First the logic flaws: a 12 year old child can understand that Thor is angry at us for not sacrificing enough sheep and that's why there's a thunderstorm. And that's also why the neighbour's farm was struck by lightning and not ours, because we're much more faithful... The fact that it's an easy to understand explanation that fits the preconceived world-view doesn't make it correct. In fact, this is a common tactic of professional scammers: tell a lie that sounds believable, knowing that you'll be gone before people have time to actually think it through OR in the case of any science that most people simply don't understand the details well enough to see the flaws. It is very important to recognize these biases in oneself, especially when looking at something that disagrees with your world view.
Next, the 'unprecedented' recent increase: you mentioned a geologically narrow timeframe in which you may be right (I don't know the exact data), but I am certain that more pronounced changes have occurred longer ago. At least one of the big glaciation events had both a sharp drop and a sharp rise in CO2, I'm sure there are more. You may be technically correct due to your addition of a limited time, but you imply more by adding 'unprecedented'.
Then, the 'man emitted a lot of CO2 to the atmosphere and it caused some amount of global warming'. This is actually a point of debate. There are several studies that show that adding CO2 to the atmosphere has no effect at all on the temperature on earth, for all kinds of reasons. I'll just list a few: cloud-coverage (resulting in a different albedo) of the planet matches very well with temperature changes (leaving no room for any additional greenhouse effect); the atmosphere is way past its saturation point for CO2 regarding greenhouse effects (meaning if there is a greenhouse effect from CO2, it's already maxed out); historically CO2 tends to follow temperature changes delayed by a few hundred years (which is actually what we're seeing now, we're now getting the additional CO2 from the medieval warm period).
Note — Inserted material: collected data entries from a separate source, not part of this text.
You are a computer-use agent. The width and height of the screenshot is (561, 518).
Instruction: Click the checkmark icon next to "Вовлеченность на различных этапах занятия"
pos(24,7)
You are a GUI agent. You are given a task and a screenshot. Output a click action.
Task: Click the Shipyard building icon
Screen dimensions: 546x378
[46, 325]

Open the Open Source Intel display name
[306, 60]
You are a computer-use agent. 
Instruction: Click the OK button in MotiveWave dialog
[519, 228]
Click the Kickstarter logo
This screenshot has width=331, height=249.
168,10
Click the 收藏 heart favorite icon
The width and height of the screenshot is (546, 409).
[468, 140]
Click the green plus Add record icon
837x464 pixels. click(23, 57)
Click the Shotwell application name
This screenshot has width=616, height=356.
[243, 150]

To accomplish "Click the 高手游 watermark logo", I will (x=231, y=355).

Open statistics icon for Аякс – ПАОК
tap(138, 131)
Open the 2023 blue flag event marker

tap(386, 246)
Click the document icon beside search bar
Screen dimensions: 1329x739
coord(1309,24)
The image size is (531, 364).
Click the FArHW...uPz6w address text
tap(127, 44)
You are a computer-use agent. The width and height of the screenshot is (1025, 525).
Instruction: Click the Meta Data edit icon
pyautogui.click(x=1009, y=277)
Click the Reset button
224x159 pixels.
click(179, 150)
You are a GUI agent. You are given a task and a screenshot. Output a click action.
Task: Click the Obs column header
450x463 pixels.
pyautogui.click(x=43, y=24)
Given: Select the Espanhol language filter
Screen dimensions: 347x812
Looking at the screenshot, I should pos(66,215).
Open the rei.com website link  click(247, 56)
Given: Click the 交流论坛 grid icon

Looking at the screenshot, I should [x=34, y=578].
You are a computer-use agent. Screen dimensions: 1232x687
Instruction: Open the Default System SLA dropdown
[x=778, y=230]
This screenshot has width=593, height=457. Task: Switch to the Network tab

The article states that the math that proves that humans did it all is at least flawed and needs to be critically reevaluated. Whether the result is that we're still responsible for the rise in CO2 or not or something in between is currently unknown.
And until we're CERTAIN that humanity is 1) causing the CO2 increase, 2) the CO2 increase is causing warming, 3) the warming is DEFINITELY going to be CATASTROPHIC, no policy should be made or enforced to actually limit the amount of CO2 produced (other than to prevent smog/pollution due to very old power plants or impure fuels such as brown coal)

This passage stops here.